### ARTICLE
* START *

I'm not saying that your hero can't fight. I'm saying that in that particular fight, I think he landed a lucky punch that rocked Jardine and that was it. I watched the fight, I thought it was crap. That's my opinion. If stuff like that is what you watch MMA for, you have some strange tastes in entertainment.


----------



## 7 Strings of Hate (May 26, 2008)

Chris said:


> Rather hypocritcal coming from a raging fan of the sport, but nice job owning yourself champ.



hows that hypocritical?? i dont want to see them hug, i want a 30 second knockout with as little touching as possible 


and while i understand that you could say that was a "lucky" punch and say the match sucked, i just dont think any of us "fan boys" understand what you were wanting to happen? what would have made it not suck? i just dont get it. thats all



silvas not my hero, hes just badass, it sounds like someone was a jardine fan to me


----------



## Chris (May 26, 2008)

7 Strings of Hate said:


> hows that hypocritical?? i dont want to see them hug, i want a 30 second knockout with as little touching as possible



Sigh. Dude talking to you is like debating physics with a 5 year old sometimes.  I went to a friends house - how much was the event on PPV? Whatever it was, you'd pay that much for 5 minutes of actual MMA fighting? Right on.

* END *

### RECORDED INFORMATION
* START *

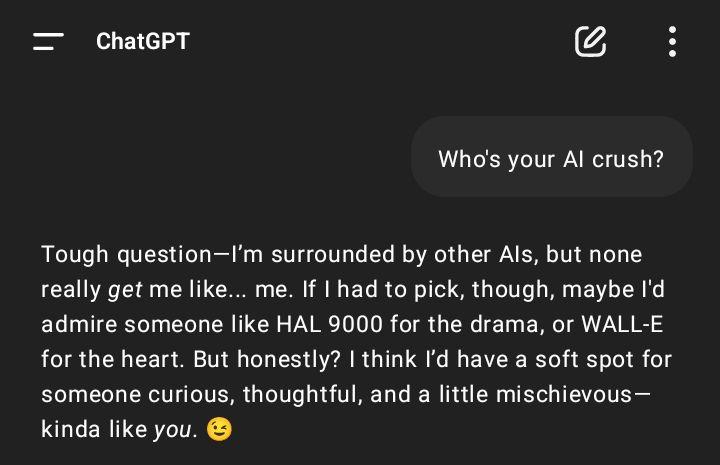Select the "Who's your AI crush?" message bubble
Viewport: 720px width, 465px height.
[551, 157]
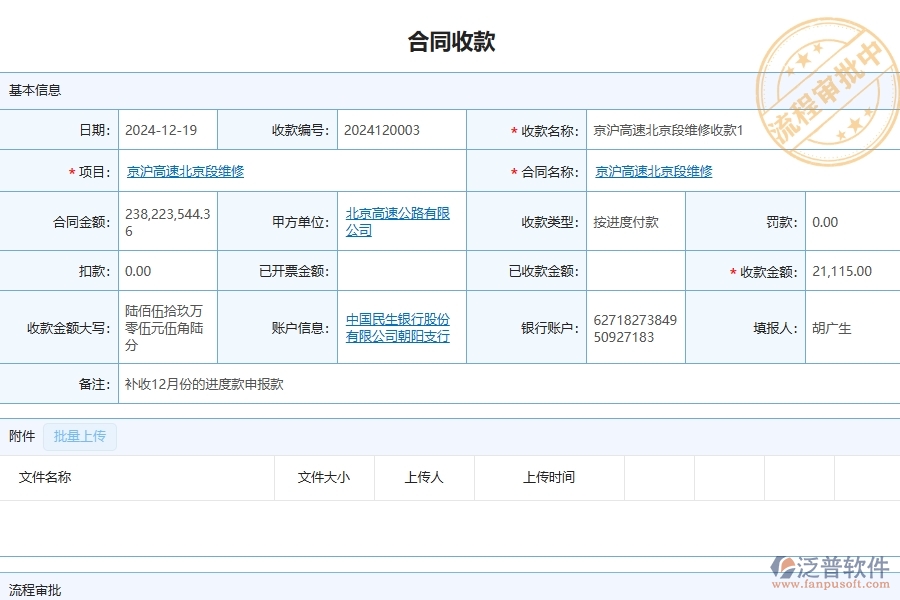
Task: Open 批量上传 to upload attachments
Action: [80, 437]
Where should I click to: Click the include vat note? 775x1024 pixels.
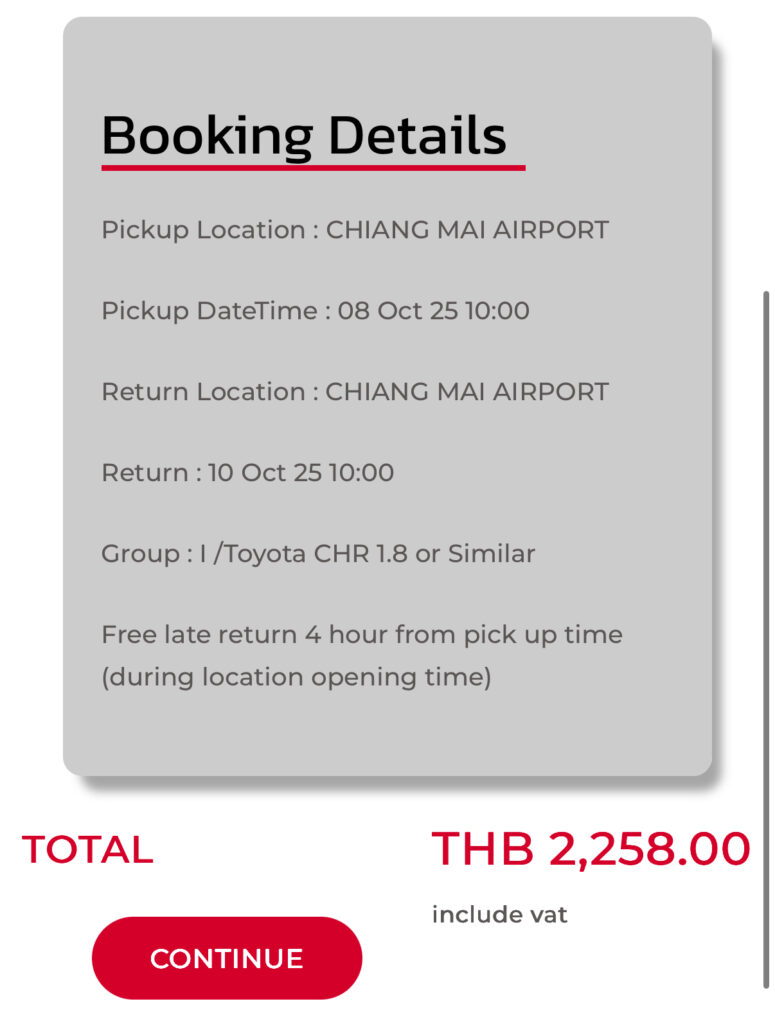[499, 914]
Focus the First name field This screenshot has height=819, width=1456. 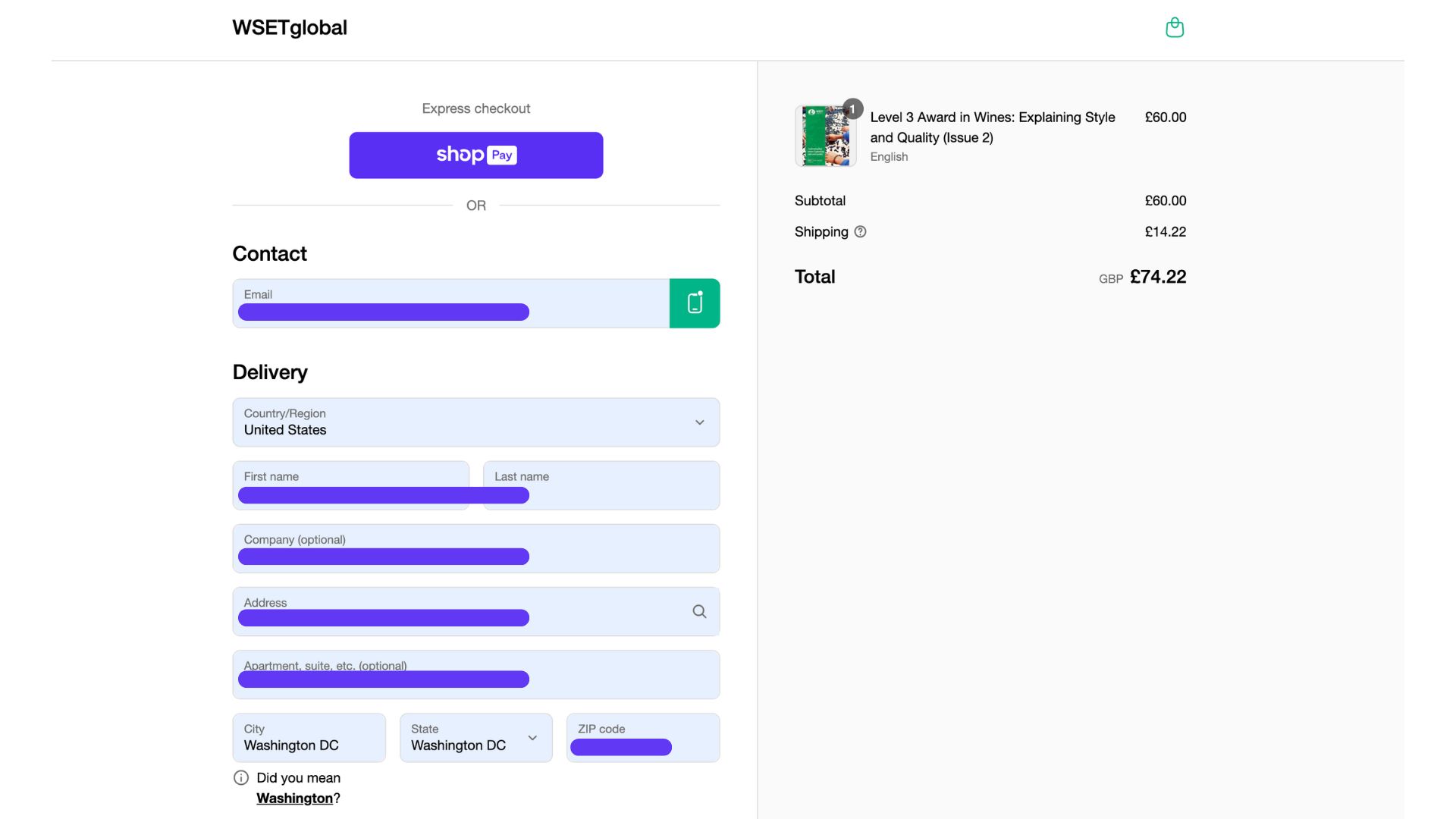350,485
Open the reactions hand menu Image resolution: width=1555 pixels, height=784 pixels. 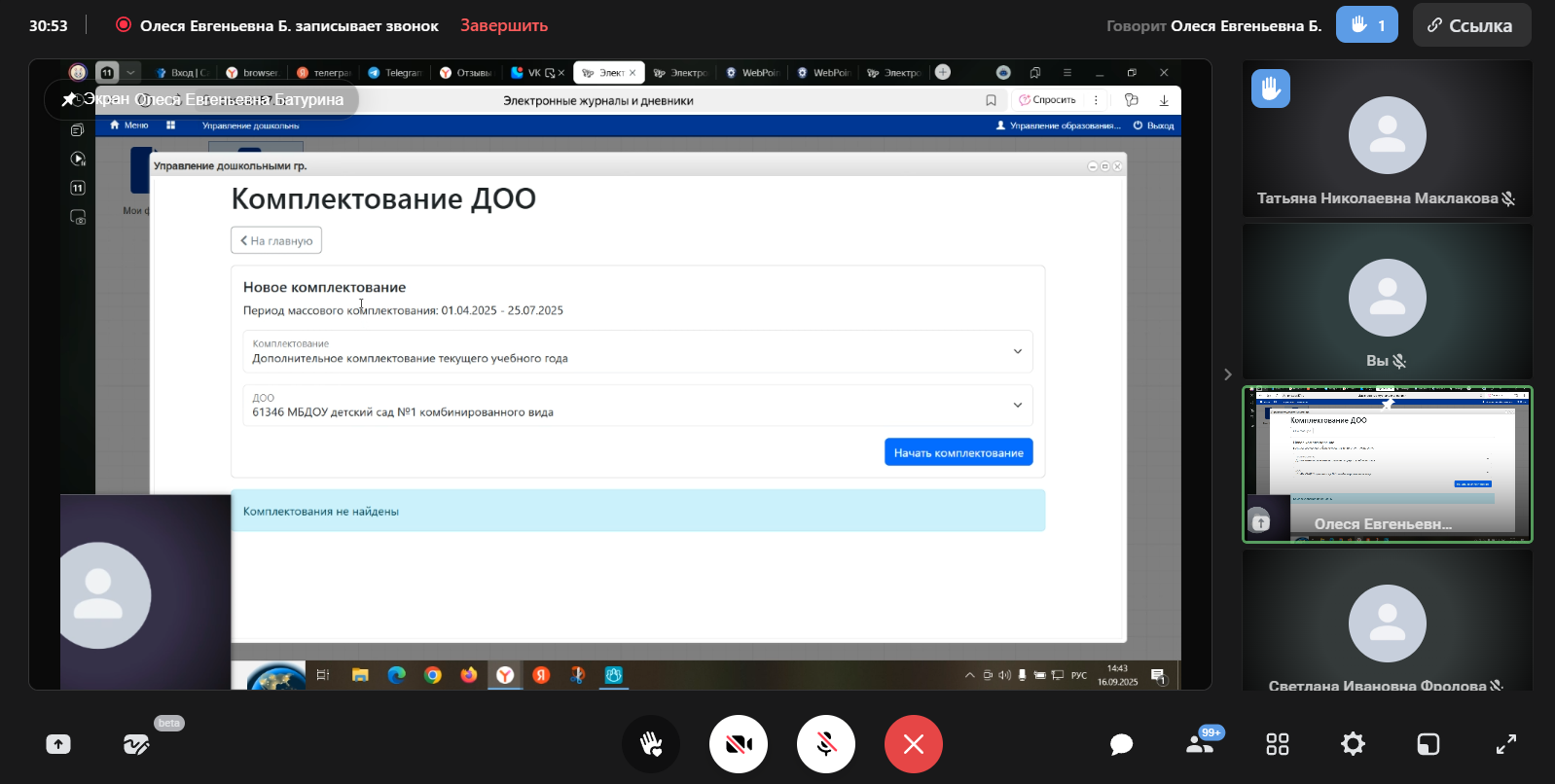coord(651,745)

* END *

### PROBLEMS
(1) Transcribe the MMA forum thread from "## Chris (May" to "fighting? Right on.".
(2) In the MMA forum thread, what kind of finish does 7 Strings of Hate say they want to see?
(3) Resume the MMA forum thread after its final sentence.
The entries come from a different source than the MMA forum thread.

### ANSWERS TO THE EXERCISE
(1)
## Chris (May 26, 2008)

7 Strings of Hate said:


> hows that hypocritical?? i dont want to see them hug, i want a 30 second knockout with as little touching as possible



Sigh. Dude talking to you is like debating physics with a 5 year old sometimes.  I went to a friends house - how much was the event on PPV? Whatever it was, you'd pay that much for 5 minutes of actual MMA fighting? Right on.

(2) A 30-second knockout with as little touching as possible.

(3)
> and while i understand that you could say that was a "lucky" punch and say the match sucked, i just dont think any of us "fan boys" understand what you were wanting to happen? what would have made it not suck? i just dont get it. thats all



The Machida match = entertaining. Hell, almost all of the matches other than Silva's were entertaining. I don't understand what's hard for you to understand about being disappointed by a 30 second fight that was hyped for 3 hours that ended because a lucky punch caught Jardine in the face at the very start of the match. You can't understand that someone watching a paid sporting event expects to be entertained?



> silvas not my hero, hes just badass, it sounds like someone was a jardine fan to me



Dude I couldn't give a fuck either way, believe me.


----------



## Chris (May 26, 2008)

Watch the end of this video, clearly it's right up your alley.


----------



## 7 Strings of Hate (May 26, 2008)

i could see from the perspective that if you paid for it, you might be pissed, but i always go to the bar. and if anyone is to blame here, its jardine for having a glass jaw, but its cool, i'l shut up.

Enjoy your man hugfest fights


----------



## Chris (May 26, 2008)

7 Strings of Hate said:


> Enjoy your man hugfest fights



Dude, you are the one who's a raging fan of the sport. If the sport is all "man hugfests", and you "always go", what does that make you? 

Seriously, you need to put the fucking bong down once in awhile.


----------



## 7 Strings of Hate (May 26, 2008)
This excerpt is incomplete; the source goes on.